I've been musing about this for some time: how exactly is Object.GetHashCode
implemented in the CLR or Java? The contract for this method is that if it is called on the same object instance, it should always return the same value.
Note that I'm talking about the default implementation of GetHashCode(). Derived classes are not required to override this method. If they choose not to do so, they will in essence have reference semantics: equality equals "pointer equality" by default when used in hash tables &c. This means that somehow, the runtime has to provide a constant hashcode for the object throughout its lifetime.
If the machine I'm running on is 32-bit, and if the object instance never moved in memory, one could theoretically return the address of object, reinterpreted as Int32. That would be nice since all distinct objects have distinct addresses and therefore would have different hash codes.
However, this approach is flawed, amongst other things because:
if the garbage collector moves the object in memory, its address changes, and so would its hash code in violation of the contract that the hashcode should be the same for the lifetime of the object.
On a 64-bit system, the object's address is too wide to fit into Int32.
Because managed objects tend to be aligned to some even power of 2, the bottommost bits will always be zero. This may cause bad distribution patterns when the hash codes are used to index into a hash table.
In .NET, a System.Object
consists of a sync block and a type handle and nothing more, so the hashcode cannot be cached in the instance itself. Somehow the runtime is able to provide a persistent hashcode. How? And how do Java, Mono, and other runtimes do this?
No, not the address, that can't work with a garbage collector moving objects. It is intuitively simple, it can be a random number as long as it is stored after it is generated. It does get stored in the object, the syncblk. That field stores more than one object property, it is replaced by an index for an allocated syncblk if more than one such property needs to be stored.
The .NET algorithm uses the managed thread ID so that threads are not likely to generate the same sequence:
inline DWORD GetNewHashCode()
{
// Every thread has its own generator for hash codes so that we won't get into a situation
// where two threads consistently give out the same hash codes.
// Choice of multiplier guarantees period of 2**32 - see Knuth Vol 2 p16 (3.2.1.2 Theorem A)
DWORD multiplier = m_ThreadId*4 + 5;
m_dwHashCodeSeed = m_dwHashCodeSeed*multiplier + 1;
return m_dwHashCodeSeed;
}
The seed is stored per-thread so no lock is required.

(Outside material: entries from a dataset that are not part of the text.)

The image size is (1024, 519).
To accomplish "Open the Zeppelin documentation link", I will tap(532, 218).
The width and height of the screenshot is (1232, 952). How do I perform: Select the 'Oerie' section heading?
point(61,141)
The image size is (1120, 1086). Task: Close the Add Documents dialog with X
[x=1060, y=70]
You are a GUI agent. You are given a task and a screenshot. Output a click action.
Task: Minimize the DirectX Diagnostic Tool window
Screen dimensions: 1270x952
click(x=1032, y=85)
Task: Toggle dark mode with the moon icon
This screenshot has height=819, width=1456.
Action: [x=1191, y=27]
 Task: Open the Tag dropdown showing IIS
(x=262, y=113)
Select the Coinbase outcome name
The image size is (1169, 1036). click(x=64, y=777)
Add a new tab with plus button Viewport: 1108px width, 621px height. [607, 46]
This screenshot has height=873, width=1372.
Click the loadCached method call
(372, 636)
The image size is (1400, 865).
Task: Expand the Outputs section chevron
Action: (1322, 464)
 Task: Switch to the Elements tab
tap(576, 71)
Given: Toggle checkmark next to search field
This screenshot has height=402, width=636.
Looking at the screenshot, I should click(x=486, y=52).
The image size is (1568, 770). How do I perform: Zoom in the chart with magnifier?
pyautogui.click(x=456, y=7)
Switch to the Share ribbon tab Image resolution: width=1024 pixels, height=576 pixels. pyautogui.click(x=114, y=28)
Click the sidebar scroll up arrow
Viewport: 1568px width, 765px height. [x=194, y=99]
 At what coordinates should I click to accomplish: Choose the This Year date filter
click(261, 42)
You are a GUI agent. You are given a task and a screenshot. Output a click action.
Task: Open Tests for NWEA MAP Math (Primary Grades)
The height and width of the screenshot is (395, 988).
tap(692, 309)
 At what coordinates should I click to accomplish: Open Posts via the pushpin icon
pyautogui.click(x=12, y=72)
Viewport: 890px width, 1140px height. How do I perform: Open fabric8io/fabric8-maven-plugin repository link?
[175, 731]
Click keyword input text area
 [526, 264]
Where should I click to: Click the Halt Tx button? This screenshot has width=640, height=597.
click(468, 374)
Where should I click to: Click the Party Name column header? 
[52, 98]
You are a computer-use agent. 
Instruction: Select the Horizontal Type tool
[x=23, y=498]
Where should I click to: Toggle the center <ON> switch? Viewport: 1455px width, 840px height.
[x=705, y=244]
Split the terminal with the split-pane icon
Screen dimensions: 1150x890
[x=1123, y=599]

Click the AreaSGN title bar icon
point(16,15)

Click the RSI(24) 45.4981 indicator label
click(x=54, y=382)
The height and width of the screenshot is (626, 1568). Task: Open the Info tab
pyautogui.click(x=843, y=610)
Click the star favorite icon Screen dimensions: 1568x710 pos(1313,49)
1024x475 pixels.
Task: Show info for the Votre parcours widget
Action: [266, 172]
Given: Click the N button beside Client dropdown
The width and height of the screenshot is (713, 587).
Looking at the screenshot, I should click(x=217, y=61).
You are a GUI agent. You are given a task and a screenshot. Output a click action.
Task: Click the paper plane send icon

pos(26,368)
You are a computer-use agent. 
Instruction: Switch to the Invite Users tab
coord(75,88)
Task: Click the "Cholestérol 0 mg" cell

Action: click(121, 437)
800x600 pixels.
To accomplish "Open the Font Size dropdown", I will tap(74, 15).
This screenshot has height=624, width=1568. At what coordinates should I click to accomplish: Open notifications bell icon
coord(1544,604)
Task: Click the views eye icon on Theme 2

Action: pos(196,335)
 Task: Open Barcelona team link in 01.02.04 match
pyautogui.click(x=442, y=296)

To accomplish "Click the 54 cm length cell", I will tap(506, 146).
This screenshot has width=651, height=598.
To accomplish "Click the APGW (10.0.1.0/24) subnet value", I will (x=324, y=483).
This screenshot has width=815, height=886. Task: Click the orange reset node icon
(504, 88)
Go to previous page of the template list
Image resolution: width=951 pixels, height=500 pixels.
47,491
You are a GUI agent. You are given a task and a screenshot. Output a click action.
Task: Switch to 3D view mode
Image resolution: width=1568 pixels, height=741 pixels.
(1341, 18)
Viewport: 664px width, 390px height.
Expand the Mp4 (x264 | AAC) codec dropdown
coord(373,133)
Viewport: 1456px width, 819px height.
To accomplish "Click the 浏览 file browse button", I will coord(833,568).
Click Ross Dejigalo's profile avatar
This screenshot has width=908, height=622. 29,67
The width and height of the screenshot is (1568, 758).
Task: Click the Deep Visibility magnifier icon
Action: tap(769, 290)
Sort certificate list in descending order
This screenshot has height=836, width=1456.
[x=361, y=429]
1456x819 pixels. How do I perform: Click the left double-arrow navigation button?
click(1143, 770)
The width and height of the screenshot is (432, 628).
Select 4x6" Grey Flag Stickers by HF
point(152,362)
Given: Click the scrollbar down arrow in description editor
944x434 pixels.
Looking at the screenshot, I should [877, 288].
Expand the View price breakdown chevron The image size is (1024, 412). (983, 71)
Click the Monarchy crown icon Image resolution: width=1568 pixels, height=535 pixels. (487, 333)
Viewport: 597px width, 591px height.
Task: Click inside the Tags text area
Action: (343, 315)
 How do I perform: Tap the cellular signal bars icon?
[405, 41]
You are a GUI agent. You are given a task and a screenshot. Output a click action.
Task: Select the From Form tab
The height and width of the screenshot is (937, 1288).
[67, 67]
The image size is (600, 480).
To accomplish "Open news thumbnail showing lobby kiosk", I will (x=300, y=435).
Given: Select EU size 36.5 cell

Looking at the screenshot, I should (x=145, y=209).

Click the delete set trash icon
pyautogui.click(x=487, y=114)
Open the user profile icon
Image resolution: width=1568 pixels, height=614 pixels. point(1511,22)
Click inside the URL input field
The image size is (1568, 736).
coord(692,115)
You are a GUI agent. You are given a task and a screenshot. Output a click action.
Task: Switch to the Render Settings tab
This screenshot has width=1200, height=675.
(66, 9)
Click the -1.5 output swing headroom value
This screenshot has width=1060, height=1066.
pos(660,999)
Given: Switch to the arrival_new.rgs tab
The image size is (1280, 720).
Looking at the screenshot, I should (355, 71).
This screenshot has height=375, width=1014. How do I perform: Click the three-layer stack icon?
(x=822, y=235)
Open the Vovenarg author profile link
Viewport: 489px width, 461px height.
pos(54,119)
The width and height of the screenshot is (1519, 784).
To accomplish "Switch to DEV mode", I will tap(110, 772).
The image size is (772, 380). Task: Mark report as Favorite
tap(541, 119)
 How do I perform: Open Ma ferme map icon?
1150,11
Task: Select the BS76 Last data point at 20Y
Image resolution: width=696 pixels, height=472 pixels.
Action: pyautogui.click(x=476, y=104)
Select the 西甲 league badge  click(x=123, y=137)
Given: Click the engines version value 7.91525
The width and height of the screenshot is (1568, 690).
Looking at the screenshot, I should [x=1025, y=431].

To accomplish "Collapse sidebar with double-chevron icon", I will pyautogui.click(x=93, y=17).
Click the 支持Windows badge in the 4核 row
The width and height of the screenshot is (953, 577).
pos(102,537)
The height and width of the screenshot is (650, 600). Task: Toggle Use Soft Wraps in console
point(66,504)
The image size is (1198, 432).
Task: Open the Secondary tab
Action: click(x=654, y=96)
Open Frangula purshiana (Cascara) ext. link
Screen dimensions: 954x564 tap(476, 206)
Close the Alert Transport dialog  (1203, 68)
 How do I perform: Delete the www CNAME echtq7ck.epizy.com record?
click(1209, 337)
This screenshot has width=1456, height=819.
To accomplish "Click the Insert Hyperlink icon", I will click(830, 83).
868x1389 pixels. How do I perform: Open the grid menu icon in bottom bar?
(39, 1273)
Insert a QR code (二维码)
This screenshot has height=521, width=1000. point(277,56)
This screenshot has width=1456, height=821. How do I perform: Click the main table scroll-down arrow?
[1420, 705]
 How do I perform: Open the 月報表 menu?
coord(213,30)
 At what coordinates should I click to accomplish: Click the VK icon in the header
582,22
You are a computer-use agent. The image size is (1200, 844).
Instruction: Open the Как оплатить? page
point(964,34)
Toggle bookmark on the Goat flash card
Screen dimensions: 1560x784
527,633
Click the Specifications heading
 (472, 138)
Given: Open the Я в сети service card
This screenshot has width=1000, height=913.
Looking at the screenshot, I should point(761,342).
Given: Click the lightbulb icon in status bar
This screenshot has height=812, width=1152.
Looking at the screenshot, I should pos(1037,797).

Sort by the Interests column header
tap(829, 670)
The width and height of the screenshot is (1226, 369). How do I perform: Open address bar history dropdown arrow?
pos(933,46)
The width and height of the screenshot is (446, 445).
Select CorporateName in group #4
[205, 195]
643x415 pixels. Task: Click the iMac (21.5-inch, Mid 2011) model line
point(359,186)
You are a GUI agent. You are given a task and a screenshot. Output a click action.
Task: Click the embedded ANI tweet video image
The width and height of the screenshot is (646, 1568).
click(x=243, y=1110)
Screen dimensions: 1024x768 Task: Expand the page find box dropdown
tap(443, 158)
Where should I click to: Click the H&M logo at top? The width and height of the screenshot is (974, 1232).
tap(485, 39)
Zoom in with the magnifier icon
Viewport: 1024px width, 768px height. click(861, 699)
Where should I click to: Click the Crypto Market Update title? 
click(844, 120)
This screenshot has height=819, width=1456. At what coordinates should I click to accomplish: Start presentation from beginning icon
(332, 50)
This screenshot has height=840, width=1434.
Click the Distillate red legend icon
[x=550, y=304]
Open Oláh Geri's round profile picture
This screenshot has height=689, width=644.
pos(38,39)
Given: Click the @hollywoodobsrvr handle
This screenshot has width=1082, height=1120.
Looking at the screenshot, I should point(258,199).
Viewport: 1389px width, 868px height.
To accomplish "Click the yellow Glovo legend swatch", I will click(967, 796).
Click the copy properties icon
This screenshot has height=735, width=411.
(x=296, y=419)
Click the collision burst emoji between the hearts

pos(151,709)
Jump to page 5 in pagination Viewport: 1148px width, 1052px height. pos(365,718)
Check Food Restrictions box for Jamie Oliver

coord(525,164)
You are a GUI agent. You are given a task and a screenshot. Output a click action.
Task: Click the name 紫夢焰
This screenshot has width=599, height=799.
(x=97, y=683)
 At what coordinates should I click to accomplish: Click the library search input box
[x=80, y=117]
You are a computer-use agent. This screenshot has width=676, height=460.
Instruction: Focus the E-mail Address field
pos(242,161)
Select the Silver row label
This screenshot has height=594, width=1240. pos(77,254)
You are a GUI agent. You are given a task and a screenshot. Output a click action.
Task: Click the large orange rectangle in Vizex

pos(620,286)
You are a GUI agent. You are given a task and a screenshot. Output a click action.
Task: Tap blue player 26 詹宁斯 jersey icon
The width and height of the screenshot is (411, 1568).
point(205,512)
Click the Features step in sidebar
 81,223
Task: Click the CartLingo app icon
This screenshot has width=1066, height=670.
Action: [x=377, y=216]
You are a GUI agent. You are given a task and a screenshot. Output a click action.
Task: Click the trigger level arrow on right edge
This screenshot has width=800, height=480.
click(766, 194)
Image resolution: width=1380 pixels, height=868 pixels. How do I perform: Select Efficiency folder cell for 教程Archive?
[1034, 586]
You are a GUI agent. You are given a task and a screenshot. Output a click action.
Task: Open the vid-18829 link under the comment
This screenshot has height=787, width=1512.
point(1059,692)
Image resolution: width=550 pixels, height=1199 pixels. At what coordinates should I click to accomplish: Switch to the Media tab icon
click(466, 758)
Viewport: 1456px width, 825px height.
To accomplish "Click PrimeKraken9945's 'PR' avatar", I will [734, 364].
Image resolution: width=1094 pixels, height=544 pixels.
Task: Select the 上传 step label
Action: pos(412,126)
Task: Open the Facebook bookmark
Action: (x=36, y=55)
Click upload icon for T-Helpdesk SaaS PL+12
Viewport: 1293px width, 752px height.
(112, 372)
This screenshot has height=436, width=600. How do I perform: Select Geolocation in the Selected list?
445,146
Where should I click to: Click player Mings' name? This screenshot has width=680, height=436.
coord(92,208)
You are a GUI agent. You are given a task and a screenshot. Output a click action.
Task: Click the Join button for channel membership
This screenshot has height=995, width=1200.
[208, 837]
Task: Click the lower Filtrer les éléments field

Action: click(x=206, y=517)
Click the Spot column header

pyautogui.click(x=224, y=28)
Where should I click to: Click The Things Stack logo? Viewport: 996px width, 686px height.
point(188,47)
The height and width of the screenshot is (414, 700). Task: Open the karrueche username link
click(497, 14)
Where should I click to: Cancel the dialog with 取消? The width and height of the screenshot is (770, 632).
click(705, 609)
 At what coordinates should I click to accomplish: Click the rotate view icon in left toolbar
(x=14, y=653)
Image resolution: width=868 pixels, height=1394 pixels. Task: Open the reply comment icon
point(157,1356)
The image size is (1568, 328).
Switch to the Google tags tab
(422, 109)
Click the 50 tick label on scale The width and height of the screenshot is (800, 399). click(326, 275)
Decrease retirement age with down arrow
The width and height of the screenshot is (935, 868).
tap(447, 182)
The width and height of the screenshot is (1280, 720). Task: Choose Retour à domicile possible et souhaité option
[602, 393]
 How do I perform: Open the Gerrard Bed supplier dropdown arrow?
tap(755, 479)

At least that's what is used in the SSCLI20 version. No idea about Java, I imagine it is similar.
As a JVM implementer, I can say that the base hashcode IS typically related to the address of the object. It's not typically exactly the address, but some mangling of it in reasonable ways. We do magic to ensure the hashCode is stable through the life of the object (even across GC, even if the object moves, etc..)
I strongly recommend implementing a good type-specific hashCode() for all objects you're going to be hashing. That Object implements it doesn't mean it's ideal for your use.